> _EXTRACTED INFORMATION_
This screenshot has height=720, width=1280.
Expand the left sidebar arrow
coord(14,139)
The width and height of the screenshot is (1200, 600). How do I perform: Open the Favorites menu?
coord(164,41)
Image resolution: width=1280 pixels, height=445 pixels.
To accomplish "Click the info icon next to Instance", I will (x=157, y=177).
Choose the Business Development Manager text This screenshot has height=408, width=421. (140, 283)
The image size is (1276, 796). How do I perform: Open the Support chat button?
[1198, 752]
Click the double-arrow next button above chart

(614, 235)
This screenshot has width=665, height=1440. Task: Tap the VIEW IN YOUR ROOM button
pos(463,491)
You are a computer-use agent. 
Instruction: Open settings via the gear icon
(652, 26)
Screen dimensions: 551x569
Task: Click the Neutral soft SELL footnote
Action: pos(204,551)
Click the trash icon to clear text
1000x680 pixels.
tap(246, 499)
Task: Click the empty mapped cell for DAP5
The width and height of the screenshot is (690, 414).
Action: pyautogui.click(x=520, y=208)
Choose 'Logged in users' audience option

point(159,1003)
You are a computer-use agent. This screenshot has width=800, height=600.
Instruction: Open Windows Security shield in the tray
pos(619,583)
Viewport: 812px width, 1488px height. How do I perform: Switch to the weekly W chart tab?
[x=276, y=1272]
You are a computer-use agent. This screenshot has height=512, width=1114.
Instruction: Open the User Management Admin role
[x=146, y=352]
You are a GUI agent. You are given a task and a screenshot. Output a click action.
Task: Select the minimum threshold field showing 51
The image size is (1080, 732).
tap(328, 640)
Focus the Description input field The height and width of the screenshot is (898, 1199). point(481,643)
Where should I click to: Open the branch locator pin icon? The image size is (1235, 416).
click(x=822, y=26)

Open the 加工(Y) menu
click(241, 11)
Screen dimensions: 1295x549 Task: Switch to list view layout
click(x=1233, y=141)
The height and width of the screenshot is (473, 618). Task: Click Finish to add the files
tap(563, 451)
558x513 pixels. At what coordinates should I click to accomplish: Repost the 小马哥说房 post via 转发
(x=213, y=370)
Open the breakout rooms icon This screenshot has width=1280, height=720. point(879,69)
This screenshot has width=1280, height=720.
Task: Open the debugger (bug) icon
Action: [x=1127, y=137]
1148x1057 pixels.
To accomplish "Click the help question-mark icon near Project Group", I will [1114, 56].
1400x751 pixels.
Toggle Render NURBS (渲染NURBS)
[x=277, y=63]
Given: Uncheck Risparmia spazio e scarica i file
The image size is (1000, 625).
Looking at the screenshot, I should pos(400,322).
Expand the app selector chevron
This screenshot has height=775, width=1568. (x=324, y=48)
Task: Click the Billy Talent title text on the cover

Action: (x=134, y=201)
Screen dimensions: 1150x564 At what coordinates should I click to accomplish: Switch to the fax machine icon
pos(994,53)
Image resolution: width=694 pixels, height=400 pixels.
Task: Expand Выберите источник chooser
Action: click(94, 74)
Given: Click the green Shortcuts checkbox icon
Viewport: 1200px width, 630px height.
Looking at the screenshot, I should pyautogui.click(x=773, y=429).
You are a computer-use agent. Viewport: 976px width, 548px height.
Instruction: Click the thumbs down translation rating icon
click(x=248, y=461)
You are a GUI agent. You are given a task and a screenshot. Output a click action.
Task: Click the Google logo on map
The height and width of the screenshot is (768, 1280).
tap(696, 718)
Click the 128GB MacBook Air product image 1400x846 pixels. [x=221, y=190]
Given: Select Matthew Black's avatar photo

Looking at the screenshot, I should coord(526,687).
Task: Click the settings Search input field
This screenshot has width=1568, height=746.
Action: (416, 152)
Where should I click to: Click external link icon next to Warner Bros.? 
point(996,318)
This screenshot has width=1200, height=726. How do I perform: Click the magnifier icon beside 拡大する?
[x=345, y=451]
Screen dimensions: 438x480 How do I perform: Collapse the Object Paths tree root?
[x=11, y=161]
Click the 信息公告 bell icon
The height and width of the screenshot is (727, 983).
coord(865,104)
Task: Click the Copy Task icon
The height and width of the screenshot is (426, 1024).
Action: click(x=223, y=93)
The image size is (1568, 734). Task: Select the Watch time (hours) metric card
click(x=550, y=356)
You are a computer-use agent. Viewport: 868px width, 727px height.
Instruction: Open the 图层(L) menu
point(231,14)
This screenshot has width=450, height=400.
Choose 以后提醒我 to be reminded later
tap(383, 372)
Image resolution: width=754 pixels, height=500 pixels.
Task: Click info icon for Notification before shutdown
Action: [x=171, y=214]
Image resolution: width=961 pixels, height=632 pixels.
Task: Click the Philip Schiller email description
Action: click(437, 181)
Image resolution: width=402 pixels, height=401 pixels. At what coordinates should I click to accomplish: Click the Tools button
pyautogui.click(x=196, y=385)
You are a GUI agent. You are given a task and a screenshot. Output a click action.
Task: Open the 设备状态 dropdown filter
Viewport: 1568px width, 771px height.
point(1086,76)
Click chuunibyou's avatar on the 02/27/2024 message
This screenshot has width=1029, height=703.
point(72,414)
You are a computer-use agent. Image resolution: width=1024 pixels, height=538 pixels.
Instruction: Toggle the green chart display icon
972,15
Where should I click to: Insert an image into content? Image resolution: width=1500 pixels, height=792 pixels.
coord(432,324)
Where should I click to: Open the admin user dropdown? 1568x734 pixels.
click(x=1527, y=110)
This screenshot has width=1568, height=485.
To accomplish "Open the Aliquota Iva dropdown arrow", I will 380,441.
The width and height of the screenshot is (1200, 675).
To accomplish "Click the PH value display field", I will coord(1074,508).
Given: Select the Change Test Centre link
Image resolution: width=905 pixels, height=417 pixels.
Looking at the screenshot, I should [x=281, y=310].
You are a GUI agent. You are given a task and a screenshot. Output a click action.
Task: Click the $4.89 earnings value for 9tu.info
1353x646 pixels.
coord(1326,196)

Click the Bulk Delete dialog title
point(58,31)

> _WORK REQUEST_
Reproduce each line of the records in which "input" appears.

> _OUTPUT FOR THIS EXERCISE_
Focus the Description input field The height and width of the screenshot is (898, 1199). point(481,643)
Task: Click the settings Search input field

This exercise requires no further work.